DIRECTIVE 1 | Copy the passage of the DNS resolver guide starting at "Before choosing a" and ending at "been independently audited?", substituting "provider" for "operator".
DIRECTIVE 2 | Write the next part of the DNS resolver comparison, picking up after its final sentence.

TEXT TO READ |
— start —

Privacy Tools Guide

Privacy-Focused DNS Resolver Comparison 2026

Your DNS resolver knows every domain you visit — even over HTTPS. Most ISPs log this data for years. Switching to a privacy-focused resolver with encrypted transport hides your queries from your ISP and limits what the resolver itself can log. This guide compares the leading options on the factors that matter for privacy.

What to Evaluate

Before choosing a resolver, answer these questions:

  1. Does the resolver log queries? If yes, for how long, and can they be subpoenaed?
  2. Where is the operator incorporated? Jurisdiction determines which laws apply.
  3. Has it been independently audited?
  4. What encryption protocols does it support? (DoH, DoT, DoQ)
  5. Does it filter anything? Malware? Ads? You need to trust their blocklist.

Comparison Table

Provider No Logging Jurisdiction Audited DoH DoT DoQ Filtering
Mullvad Yes Sweden Yes (2023) Yes Yes Yes Optional
Quad9 Yes Switzerland Yes Yes Yes Yes Malware only
NextDNS Configurable USA No Yes Yes Yes Configurable
Cloudflare 1.1.1.1 Partial USA Yes Yes Yes No Optional
Control D Configurable Canada No Yes Yes Yes Configurable
AdGuard DNS Yes Cyprus No Yes Yes Yes Ad-blocking
DNS.SB Yes Germany No Yes Yes No None

Mullvad DNS

Best for: Users who want maximum privacy with no configuration complexity

Mullvad DNS is operated by the Mullvad VPN company, known for their privacy stance. They underwent an independent audit in 2023 confirming their no-logging claims. The resolver requires no account — you just configure your device to use it.

# DoH
https://dns.mullvad.net/dns-query

# DoT
dns.mullvad.net (port 853)

# DoQ
quic://dns.mullvad.net (port 853)

# Plain DNS (not recommended — unencrypted)
194.242.2.2
194.242.2.3

# Test it
curl -s "https://dns.mullvad.net/dns-query?name=example.com&type=A" \
  -H "accept: application/dns-json" | jq '.Answer[0].data'

Optional blocking variants:

Quad9

Best for: Malware protection without user profiling

Quad9 is a nonprofit foundation based in Switzerland (not subject to EU or US data retention laws). It blocks domains known to host malware, ransomware, and phishing — based on threat intelligence from 20+ security partners. It does not block ads.

— end —

DATASET |
— start —

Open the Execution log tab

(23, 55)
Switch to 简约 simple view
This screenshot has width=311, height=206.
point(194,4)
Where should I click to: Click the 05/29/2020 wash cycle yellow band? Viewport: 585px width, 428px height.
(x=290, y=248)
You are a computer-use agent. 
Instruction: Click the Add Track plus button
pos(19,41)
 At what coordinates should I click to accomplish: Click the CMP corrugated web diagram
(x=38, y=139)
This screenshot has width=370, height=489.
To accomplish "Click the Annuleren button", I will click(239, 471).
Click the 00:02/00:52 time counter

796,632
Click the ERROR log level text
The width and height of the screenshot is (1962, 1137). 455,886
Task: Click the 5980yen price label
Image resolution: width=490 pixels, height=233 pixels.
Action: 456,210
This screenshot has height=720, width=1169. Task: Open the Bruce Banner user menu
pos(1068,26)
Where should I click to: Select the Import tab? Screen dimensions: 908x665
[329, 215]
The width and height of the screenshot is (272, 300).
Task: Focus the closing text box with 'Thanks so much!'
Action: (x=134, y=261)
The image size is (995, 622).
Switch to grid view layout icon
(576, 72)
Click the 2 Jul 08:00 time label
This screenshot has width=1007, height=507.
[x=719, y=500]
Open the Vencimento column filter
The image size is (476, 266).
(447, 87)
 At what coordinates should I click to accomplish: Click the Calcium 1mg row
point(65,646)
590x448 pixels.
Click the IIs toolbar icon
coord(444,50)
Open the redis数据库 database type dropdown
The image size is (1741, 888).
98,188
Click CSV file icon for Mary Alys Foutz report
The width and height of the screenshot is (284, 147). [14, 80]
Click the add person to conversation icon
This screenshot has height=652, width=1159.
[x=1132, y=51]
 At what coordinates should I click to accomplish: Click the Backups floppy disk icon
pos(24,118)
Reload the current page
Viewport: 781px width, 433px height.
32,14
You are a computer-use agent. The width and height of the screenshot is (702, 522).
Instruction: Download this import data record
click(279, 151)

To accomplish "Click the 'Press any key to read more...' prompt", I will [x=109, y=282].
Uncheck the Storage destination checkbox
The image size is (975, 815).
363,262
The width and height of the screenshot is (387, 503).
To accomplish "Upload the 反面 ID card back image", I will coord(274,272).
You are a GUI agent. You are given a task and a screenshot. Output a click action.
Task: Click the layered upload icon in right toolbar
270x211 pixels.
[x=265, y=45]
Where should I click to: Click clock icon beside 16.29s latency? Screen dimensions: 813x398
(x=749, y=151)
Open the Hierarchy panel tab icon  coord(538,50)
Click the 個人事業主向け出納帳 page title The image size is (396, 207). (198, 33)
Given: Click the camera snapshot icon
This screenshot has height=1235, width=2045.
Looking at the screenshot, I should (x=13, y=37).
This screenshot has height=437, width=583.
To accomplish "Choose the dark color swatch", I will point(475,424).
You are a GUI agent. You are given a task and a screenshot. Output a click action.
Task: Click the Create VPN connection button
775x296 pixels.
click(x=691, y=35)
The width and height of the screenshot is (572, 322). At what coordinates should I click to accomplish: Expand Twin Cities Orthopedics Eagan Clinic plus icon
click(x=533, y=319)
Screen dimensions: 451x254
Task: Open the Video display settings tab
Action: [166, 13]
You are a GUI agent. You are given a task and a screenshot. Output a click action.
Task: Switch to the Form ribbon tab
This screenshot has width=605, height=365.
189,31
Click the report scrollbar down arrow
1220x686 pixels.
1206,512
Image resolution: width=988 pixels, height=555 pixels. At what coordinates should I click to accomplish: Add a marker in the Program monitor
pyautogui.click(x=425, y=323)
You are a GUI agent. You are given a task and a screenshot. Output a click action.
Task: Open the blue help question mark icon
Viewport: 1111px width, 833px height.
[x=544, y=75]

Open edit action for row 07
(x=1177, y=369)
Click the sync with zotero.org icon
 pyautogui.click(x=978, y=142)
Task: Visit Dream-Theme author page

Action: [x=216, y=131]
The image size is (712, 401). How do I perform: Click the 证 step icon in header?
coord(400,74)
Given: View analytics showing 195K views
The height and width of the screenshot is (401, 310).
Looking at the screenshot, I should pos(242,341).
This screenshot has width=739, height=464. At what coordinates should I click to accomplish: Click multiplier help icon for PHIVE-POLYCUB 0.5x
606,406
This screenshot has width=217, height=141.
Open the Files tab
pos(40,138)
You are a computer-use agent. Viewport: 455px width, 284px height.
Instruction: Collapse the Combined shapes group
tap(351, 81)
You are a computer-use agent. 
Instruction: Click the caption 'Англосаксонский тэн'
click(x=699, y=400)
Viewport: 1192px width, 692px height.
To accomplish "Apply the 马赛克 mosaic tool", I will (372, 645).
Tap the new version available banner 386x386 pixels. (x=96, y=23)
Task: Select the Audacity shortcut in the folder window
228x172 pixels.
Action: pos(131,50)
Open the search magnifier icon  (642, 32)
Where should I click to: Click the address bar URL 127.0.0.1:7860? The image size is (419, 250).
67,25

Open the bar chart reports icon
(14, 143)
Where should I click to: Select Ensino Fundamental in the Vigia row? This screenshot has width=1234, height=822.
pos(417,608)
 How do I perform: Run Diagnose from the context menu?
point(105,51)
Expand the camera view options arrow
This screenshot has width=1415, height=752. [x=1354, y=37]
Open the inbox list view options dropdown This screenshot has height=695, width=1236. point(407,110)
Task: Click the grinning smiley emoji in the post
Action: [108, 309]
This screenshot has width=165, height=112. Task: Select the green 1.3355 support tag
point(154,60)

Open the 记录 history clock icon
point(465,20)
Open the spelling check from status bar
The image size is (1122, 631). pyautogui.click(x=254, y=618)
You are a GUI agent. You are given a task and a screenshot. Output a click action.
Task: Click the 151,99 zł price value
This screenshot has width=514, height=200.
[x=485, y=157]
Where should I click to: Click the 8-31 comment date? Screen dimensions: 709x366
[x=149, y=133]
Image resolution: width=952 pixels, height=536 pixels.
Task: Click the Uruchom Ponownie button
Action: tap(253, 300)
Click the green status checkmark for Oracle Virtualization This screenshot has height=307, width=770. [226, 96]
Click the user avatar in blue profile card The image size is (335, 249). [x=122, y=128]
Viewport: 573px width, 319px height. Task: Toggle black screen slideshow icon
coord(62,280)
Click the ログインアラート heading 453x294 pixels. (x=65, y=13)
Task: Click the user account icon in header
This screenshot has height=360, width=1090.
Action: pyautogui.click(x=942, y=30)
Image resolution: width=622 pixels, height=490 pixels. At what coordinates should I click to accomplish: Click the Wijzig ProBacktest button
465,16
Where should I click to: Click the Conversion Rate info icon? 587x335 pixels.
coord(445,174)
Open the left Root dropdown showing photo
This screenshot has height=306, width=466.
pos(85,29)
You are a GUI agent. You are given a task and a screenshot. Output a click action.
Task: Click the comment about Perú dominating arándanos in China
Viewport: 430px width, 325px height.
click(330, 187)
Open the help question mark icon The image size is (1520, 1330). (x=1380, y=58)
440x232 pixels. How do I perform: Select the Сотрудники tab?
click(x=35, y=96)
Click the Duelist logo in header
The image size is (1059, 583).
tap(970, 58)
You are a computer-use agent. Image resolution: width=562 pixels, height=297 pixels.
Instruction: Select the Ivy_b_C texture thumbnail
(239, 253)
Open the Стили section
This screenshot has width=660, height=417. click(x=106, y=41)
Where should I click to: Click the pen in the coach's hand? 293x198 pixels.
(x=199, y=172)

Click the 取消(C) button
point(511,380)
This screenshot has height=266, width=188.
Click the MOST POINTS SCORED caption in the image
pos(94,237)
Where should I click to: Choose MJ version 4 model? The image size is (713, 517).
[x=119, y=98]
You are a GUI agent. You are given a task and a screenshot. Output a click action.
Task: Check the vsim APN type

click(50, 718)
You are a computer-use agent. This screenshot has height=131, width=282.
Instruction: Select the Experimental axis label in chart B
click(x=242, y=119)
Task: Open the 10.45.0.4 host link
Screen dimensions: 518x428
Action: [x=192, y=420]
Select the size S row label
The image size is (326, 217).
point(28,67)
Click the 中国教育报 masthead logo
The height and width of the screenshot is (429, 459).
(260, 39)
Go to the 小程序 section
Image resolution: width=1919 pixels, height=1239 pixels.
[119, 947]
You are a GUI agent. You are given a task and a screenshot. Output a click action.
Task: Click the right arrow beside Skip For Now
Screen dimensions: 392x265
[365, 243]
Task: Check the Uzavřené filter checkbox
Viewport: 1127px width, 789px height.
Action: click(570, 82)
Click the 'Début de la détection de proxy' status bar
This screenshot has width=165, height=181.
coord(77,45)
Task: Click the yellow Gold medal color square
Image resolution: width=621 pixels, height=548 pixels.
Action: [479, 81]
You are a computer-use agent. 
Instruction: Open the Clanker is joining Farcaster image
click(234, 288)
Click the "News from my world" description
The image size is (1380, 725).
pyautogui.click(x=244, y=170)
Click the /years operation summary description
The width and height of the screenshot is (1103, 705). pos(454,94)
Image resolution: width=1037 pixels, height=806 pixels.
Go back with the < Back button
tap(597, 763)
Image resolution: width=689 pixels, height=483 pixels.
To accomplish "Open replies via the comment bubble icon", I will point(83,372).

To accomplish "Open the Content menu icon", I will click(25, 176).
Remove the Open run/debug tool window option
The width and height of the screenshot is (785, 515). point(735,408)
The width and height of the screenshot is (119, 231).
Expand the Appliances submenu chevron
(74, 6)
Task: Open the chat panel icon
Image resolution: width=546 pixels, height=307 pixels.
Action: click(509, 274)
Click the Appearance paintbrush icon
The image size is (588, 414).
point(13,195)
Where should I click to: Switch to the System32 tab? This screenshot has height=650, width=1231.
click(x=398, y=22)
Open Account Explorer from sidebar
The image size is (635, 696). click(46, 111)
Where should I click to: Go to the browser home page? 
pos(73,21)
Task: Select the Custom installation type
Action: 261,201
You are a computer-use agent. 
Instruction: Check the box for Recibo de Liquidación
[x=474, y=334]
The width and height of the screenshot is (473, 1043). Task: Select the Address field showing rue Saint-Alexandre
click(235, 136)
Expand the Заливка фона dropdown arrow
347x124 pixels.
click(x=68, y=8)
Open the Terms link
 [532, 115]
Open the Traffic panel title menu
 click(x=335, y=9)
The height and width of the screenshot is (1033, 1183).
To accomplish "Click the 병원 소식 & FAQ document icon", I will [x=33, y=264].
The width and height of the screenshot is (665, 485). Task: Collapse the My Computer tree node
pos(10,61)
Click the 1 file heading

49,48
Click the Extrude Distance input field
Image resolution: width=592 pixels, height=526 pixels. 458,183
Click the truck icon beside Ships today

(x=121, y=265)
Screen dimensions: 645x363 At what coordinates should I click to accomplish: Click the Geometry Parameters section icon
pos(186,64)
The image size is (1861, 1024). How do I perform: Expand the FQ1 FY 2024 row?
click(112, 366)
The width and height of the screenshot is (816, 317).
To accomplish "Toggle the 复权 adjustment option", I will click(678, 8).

— end —

EXPECTED OUTPUT 1 |
Before choosing a resolver, answer these questions:

  1. Does the resolver log queries? If yes, for how long, and can they be subpoenaed?
  2. Where is the provider incorporated? Jurisdiction determines which laws apply.
  3. Has it been independently audited?

EXPECTED OUTPUT 2 |
# DoH
https://dns.quad9.net/dns-query     # with malware filtering
https://dns10.quad9.net/dns-query   # no filtering

# DoT
tls://dns.quad9.net               # with malware filtering
tls://dns10.quad9.net             # no filtering

# DoQ
quic://dns.quad9.net

# Test malware blocking
curl -s "https://dns.quad9.net/dns-query?name=malware.testcategory.com&type=A" \
  -H "accept: application/dns-json" | jq '.Status'
# Returns NXDOMAIN (0 → resolves, 3 → blocked)

Quad9 is a strong default for servers and networks where you want malware protection but not ad blocking.

NextDNS

Best for: Per-device customizable filtering with detailed query logs (optional)

NextDNS gives you a personal resolver with configurable blocklists, per-device profiles, and a query log dashboard. Logs are optional and can be set to 1 hour or disabled entirely.

# Each account gets a unique ID (e.g., abc123)
# DoH
https://dns.nextdns.io/abc123

# DoT
abc123.dns.nextdns.io

# DoQ
quic://abc123.dns.nextdns.io

# Install the NextDNS CLI for always-on encrypted DNS
curl -L https://nextdns.io/install | sh
nextdns install --config abc123 --report-client-info

The US incorporation is a privacy concern for adversarial threat models. For personal browsing where you mainly want ad blocking and parental controls, it is practical.

Cloudflare 1.1.1.1

Best for: Raw speed; less ideal for strong privacy

1.1.1.1 is the fastest public resolver in most speed benchmarks. Cloudflare commits to not selling your data and to purging logs within 25 hours. However, Cloudflare is a US company subject to FISA and National Security Letters.

# DoH
https://cloudflare-dns.com/dns-query
https://1.1.1.1/dns-query           # same resolver

# With malware filtering
https://security.cloudflare-dns.com/dns-query

# With malware + adult content filtering
https://family.cloudflare-dns.com/dns-query

# DoT
1dot1dot1dot1.cloudflare-dns.com

# Test performance
time dig example.com @1.1.1.1
time dig example.com @9.9.9.9
time dig example.com @194.242.2.2  # Mullvad

Cloudflare 1.1.1.1 is not a bad choice for most users. For high-risk individuals, Mullvad or Quad9 (Switzerland) are stronger options.

Setting Up Encrypted DNS on Linux

# Using systemd-resolved (modern Linux)
# /etc/systemd/resolved.conf

[Resolve]
DNS=194.242.2.2#dns.mullvad.net
FallbackDNS=9.9.9.9#dns.quad9.net
DNSOverTLS=yes
DNSSEC=yes
sudo systemctl restart systemd-resolved

# Verify
resolvectl status | grep "DNS Servers"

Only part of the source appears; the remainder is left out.